Un cache en papier vient se greffer sur l’objectif de la caméra. Il est positionné à l’aide de tiges en fil de fer à quelques centimètres de la lentille. Le cache est découpé suivant les proportions exactes d’un 4/3, laissant légèrement entrevoir ce qui se déroule dans les bords, il obstrue presque la totalité du champ. Le papier fait office d’obturateur mais aussi d’écran. Par effet de surface, cet écran prend la forme d’un halo blanc, semblable à une projection sans film. Il cache autant qu’il montre : il déporte le regard vers les marges et donne à voir les prémisses du hors-champ.

La mise au point est ajustée sur l’élément le plus lointain dans le champ. Se crée alors une tension entre cette saute vers l’horizon et l’accolement à l’écran. Simple façon de contrarier la mécanique : tendre au plus loin pour troubler l’image en surface. A observer les vidéos obtenues, on balance entre l’illusion d’une lumière et la réalité d’un obscurcissement. C’est une forme d’obturation éblouissante. Une occlusion de lumière donnant l’illusion d’un éclat, d’une surexposition qui jette un trouble quant à la nature de l’écran. La surface tramée de l’image vidéo se confond avec la surface blanche à l’image.
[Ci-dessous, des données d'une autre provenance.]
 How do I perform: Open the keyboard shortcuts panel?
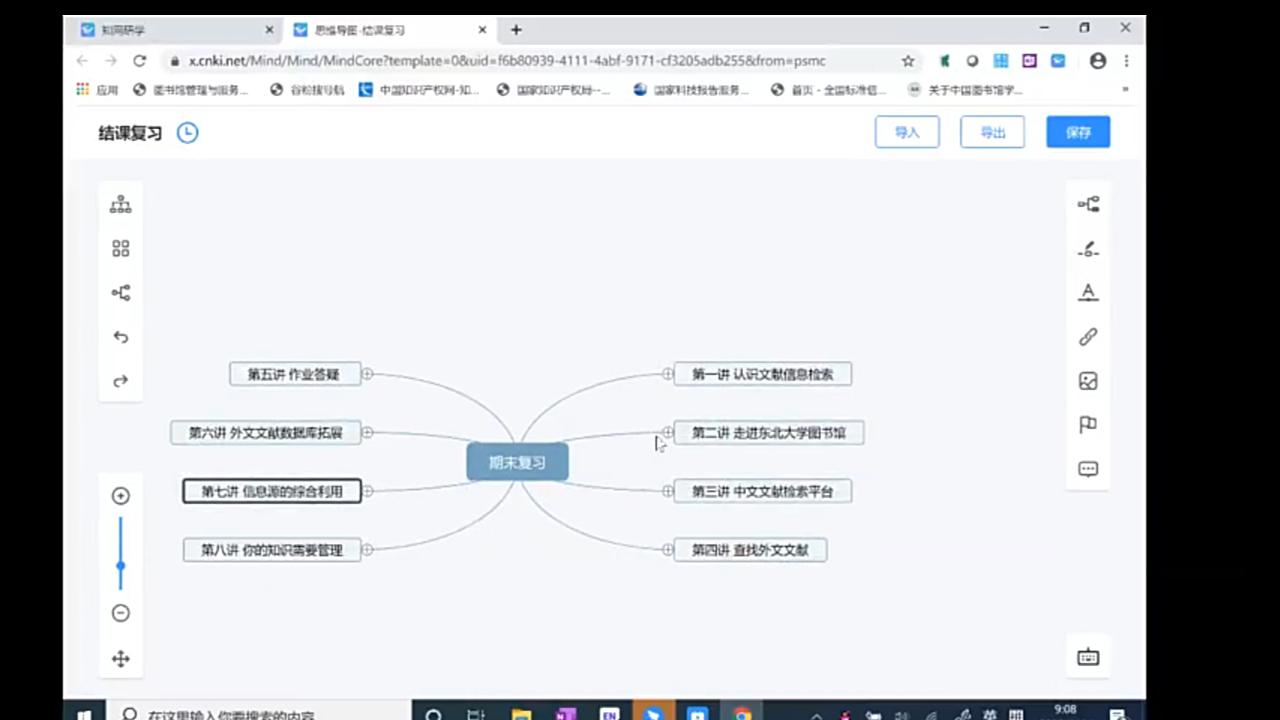coord(1088,657)
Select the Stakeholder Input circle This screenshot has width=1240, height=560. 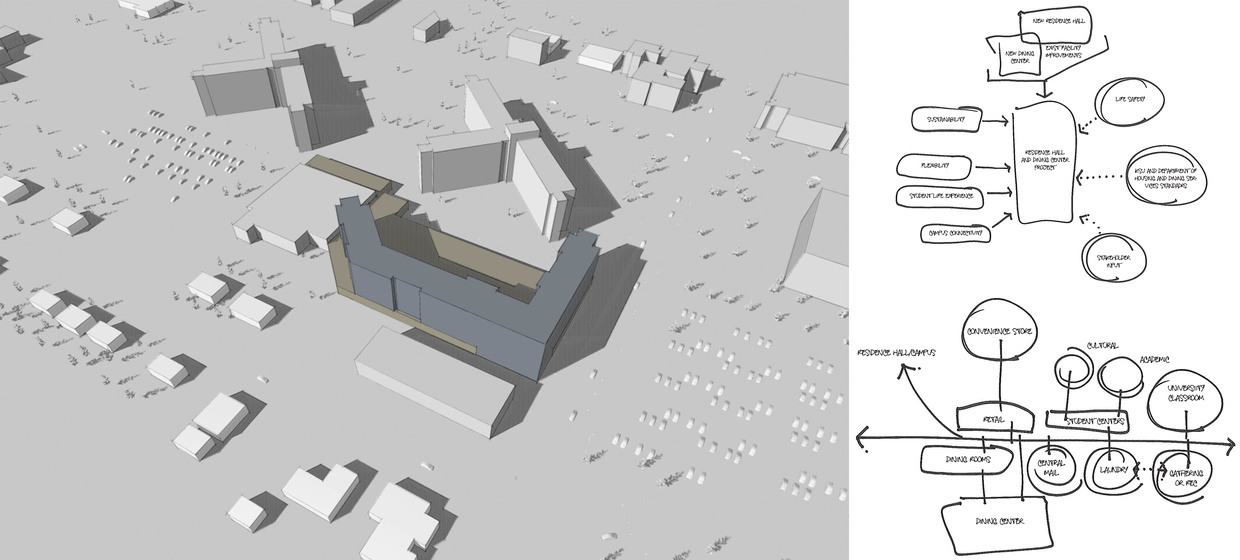coord(1112,262)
Le dispositif ne tient à rien et travaille une image qui ne se révèle pas d’emblée. Je pense qu’il rejoue les incertitudes visuelles liées à la magie mécanisée de la lumière, au scintillement cinématographique (vibration de surface, pellicule, photogramme scintillant…) Il me semble qu’on retrouve encore la même volonté de faire trembler l’image numérique par l’interface d’un intercesseur élémentaire, en l’occurrence ici la feuille de papier.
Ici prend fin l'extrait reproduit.